For billionaires worried about burdening their children with riches, Lyda Hill, 68, of Dallas could supply chapter and verse. She is a granddaughter of oil magnate and onetime "richest man" H.L. Hunt. Her adolescence was mentally difficult, she has said, and her young adulthood aimless. Even today, she is a defendant in alawsuit filed by her nephew, who is seeking to unlock assets tied up in Hunt trusts.
Never married, she pulled out of her early malaise by building a successful travel agency and becoming, in 1975, one of the first women in the Young Presidents' Organization. In a second career, she became both an energetic charitable volunteer and a venture capital investor. As her investments thrived, she moved more vigorously, she says, into the "check-writing phase" of her philanthropy, focusing on science and medicine.

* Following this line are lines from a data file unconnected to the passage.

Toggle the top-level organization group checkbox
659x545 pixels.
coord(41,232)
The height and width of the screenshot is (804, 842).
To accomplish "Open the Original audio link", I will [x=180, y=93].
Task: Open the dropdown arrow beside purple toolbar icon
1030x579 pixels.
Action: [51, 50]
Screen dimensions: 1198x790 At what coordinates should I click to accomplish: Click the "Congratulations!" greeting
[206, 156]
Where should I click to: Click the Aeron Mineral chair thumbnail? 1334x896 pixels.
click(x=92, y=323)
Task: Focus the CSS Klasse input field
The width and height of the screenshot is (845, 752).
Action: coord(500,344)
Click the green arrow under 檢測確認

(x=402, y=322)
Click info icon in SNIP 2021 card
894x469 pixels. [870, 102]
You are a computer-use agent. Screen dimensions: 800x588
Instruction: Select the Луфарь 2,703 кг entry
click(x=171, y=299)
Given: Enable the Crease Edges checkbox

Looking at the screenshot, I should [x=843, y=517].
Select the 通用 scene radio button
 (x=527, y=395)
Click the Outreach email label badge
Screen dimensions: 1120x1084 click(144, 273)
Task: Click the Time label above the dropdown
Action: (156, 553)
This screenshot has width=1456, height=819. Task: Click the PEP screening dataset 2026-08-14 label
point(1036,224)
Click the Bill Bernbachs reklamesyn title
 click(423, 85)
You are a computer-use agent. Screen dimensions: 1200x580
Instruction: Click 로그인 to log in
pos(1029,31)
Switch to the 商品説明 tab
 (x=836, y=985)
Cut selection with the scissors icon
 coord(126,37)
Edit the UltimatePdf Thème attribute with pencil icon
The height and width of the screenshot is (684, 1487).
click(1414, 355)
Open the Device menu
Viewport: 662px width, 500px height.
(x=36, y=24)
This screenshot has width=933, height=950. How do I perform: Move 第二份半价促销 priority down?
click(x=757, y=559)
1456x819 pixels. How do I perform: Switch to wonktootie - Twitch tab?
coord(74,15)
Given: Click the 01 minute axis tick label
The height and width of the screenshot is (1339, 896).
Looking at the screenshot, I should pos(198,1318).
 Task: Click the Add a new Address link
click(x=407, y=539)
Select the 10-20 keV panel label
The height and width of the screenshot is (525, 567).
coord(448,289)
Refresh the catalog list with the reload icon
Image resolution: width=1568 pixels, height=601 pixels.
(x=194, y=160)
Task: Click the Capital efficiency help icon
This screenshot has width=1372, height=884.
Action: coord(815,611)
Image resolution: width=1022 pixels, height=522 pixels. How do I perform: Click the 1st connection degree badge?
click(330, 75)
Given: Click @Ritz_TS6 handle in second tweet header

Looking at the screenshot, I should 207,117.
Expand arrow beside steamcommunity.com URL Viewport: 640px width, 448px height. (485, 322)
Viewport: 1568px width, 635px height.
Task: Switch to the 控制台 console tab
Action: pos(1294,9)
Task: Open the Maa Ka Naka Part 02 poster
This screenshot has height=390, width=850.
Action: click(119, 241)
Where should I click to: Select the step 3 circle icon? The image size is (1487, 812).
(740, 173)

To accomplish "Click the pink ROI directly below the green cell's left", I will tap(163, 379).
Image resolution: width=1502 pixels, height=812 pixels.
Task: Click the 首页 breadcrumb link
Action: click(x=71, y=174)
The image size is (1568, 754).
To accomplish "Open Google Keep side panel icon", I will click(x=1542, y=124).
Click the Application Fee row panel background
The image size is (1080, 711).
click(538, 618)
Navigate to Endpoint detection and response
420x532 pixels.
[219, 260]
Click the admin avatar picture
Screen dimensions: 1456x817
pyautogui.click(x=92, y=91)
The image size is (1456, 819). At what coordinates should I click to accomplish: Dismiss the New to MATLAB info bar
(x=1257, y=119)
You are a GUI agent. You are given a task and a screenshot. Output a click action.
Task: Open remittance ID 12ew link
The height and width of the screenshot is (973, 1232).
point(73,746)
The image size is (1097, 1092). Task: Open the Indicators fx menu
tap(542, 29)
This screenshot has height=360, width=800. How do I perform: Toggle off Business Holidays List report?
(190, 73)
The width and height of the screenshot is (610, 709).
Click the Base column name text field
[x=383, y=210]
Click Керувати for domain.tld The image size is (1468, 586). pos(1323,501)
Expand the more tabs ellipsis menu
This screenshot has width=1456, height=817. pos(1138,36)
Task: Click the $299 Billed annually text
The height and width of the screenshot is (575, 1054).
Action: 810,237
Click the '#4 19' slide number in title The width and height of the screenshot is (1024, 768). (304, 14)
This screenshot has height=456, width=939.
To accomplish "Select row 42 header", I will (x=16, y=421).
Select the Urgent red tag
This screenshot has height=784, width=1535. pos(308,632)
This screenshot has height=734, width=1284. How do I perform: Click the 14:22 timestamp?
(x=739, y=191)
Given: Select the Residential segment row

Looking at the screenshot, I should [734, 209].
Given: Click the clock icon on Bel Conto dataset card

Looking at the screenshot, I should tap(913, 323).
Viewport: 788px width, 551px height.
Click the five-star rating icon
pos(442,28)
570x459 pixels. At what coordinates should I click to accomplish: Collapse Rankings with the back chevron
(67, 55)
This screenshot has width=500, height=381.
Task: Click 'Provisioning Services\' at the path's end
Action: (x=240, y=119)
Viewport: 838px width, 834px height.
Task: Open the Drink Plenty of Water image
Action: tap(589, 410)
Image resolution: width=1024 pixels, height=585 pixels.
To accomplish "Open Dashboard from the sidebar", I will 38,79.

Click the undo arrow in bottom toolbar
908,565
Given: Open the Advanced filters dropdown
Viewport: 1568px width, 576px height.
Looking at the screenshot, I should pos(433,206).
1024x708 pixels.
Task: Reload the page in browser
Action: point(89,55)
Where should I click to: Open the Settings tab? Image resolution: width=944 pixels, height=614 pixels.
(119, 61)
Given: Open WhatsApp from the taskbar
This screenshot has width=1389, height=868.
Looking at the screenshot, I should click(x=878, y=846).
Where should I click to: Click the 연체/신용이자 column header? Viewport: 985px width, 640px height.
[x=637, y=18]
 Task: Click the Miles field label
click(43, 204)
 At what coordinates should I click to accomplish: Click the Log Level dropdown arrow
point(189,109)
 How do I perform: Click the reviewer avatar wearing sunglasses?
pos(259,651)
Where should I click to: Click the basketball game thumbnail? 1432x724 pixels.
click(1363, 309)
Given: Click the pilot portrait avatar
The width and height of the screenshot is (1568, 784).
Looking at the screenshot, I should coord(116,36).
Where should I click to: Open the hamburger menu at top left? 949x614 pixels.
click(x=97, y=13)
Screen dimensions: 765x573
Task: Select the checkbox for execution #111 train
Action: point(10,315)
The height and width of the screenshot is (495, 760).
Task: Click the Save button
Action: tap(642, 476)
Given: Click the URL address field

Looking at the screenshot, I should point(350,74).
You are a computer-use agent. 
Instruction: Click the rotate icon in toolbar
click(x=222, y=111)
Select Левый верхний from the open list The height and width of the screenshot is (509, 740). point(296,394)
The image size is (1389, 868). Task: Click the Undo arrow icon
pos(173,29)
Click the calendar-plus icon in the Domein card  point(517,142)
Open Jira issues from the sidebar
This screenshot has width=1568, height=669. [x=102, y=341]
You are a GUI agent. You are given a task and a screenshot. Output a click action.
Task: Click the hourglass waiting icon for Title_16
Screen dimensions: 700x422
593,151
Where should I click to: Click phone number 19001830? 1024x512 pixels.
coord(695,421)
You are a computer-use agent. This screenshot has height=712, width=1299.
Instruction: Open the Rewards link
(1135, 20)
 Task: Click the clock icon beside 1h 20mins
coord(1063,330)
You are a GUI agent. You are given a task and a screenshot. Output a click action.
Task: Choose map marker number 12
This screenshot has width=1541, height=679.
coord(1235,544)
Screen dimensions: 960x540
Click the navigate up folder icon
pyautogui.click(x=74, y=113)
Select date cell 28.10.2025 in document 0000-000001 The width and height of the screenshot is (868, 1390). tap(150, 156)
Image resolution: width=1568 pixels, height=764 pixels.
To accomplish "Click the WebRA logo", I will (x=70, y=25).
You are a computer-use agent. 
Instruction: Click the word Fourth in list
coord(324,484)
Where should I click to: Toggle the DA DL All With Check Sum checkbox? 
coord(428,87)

She has also long supported the Garden of the Gods Park in Colorado Springs, where her family summered.
When the Giving Pledge was announced last year, Hill thought herself enough under the radar to indirectly sound out the Gates Foundation about signing up. Melinda Gates then called her, and Lyda was launched as a Giver, capital "G."
Wanting to prove that women can jump-start charitable drives, Hill recently gave $20 million to the girls' high school she graduated from, Hockaday, in Dallas. The money is to be used for what's today called STEM: science, technology, engineering, math.
Hill plans to give all of her fortune away -- in her lifetime. "I will enjoy seeing it spent," she says. "I want it to go down with me."